Он по-прежнему относился ко мне с подчеркнутой холодностью, не желая ни о чем просить и проводя дни в безмолвном заточении, а я, чувствуя себя уязвленной, больше не лезла к нему в душу. Понимая, каково человеку находиться сутками напролет взаперти без всякого дела, я подсунула ему несколько книг. Пару дней спустя, улучив момент, когда Джай мылся в купальне, я заглянула в его комнату: стол был отодвинут, стул находился ближе к окну, а одна из книг лежала открытой на подоконнике.
Значит, он умел читать.
Иногда во время послеобеденного отдыха я слышала за стеной тяжелое дыхание и резкие шорохи, вместе с которыми мелко подрагивали половицы. Поначалу испугавшись, вскоре я поняла: вероятно, он занимает тело тренировками, как наверняка привык делать у прежних хозяев. Разумеется, мне не следовало забывать, что он был бойцовым рабом.
Как-то раз после полуденного сна я поддалась-таки уговорам Изабель, и она привела ко мне хваленого раба-массажиста. Той ночью мне не померещилось: он был невероятно красив, этот раб, и носил длинные волосы, как у свободного человека. Его улыбка и впрямь была такой же мягкой и волнующей, как у моего Диего.
Я попросила Изабель остаться со мной, и, жутко смущаясь, позволила ловким теплым рукам раба расстегнуть на спине застежки платья, пройтись по обнаженной коже умелыми пальцами.
Он и в самом деле умудрялся прикасаться просто божественно, нажимая именно на те точки, в которых легкая ноющая боль смешивалась с настоящим блаженством. Незаметно для себя я расслабилась, и под конец невероятно приятной процедуры у меня даже вырвался стон удовольствия. Изабель несказанно развеселилась, наблюдая за мной.
— Я же говорила, дорогая: тебе всего лишь следовало немного расслабиться. Ким — просто чудо. Мы с Диего почти каждый вечер спорим, чья спина попадет к нему под руки первой. Теперь придется соперничать и с тобой.
Я смущенно улыбнулась, чувствуя, как невероятные руки Кима без труда застегивают пуговицы на моем платье.
— Благодарю тебя, — обратилась я к нему. — Разве твои руки не устают от такой нелегкой работы?
Ким радостно улыбнулся, сверкнув двумя рядами белых зубов, и отрицательно покачал головой.
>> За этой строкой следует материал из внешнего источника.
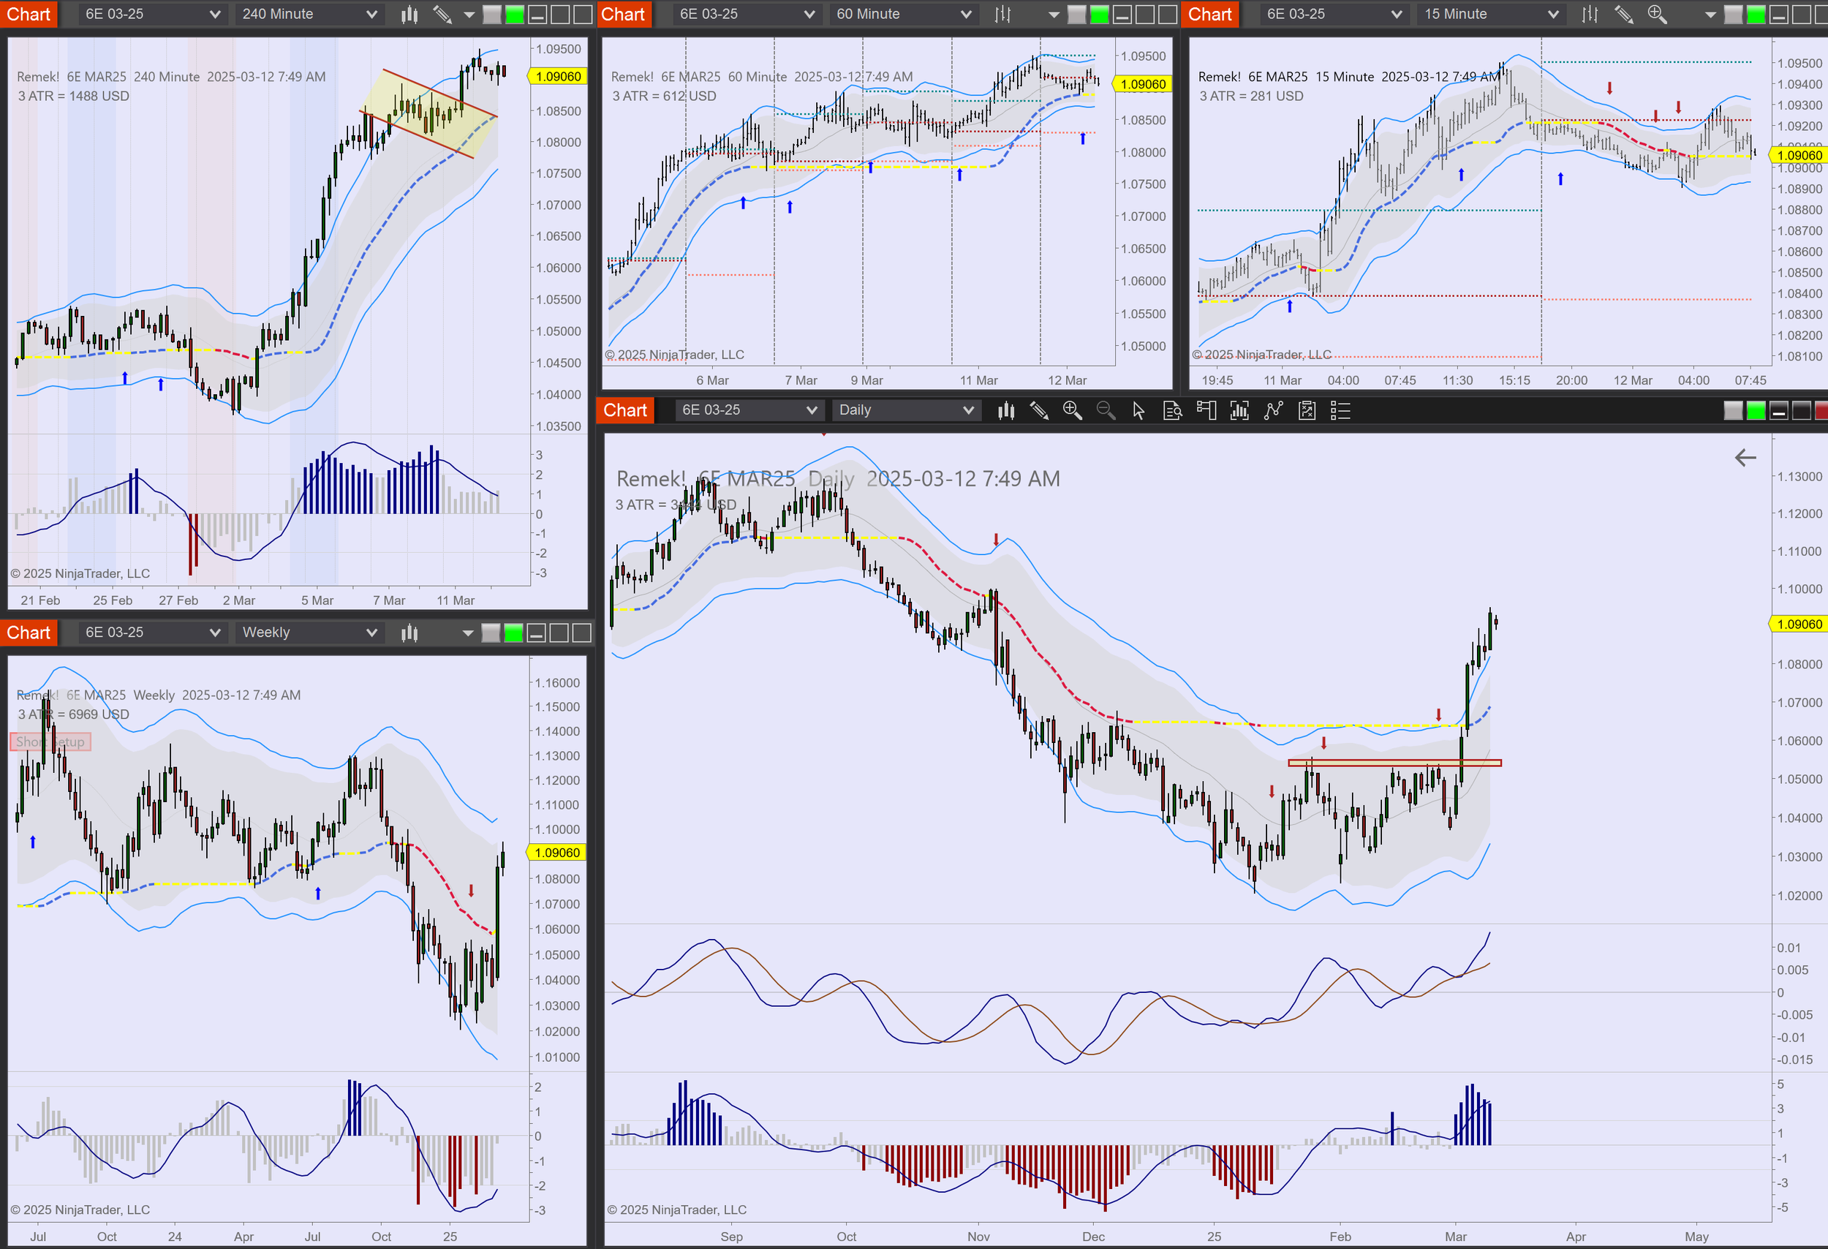Click the Chart menu on the Weekly window
The image size is (1828, 1249).
tap(28, 632)

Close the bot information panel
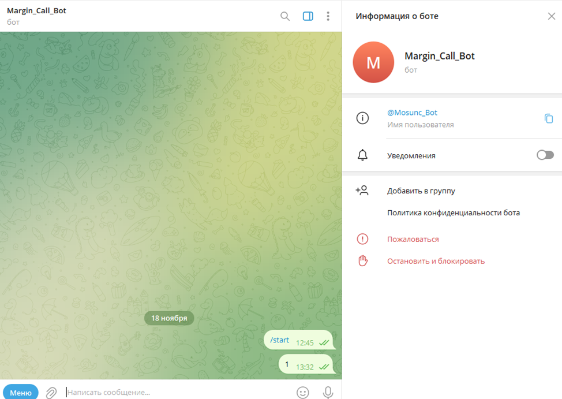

Иссиня-черные кудри красиво легли ему на плечи.
— Ким немой, милая, и не может ответить. Но ему приятно знать, что он тебе угодил. Ведь угодил, Вельдана, признай?
— Да, мне было приятно, — не зная, куда девать глаза, улыбнулась я.
Все опять казалось чудесным и сказочным — и Изабель, и Диего, и поместье, и весь мир вокруг. Теперь я с трудом понимала себя, когда вспоминала о своем недавнем желании покинуть Саллиду.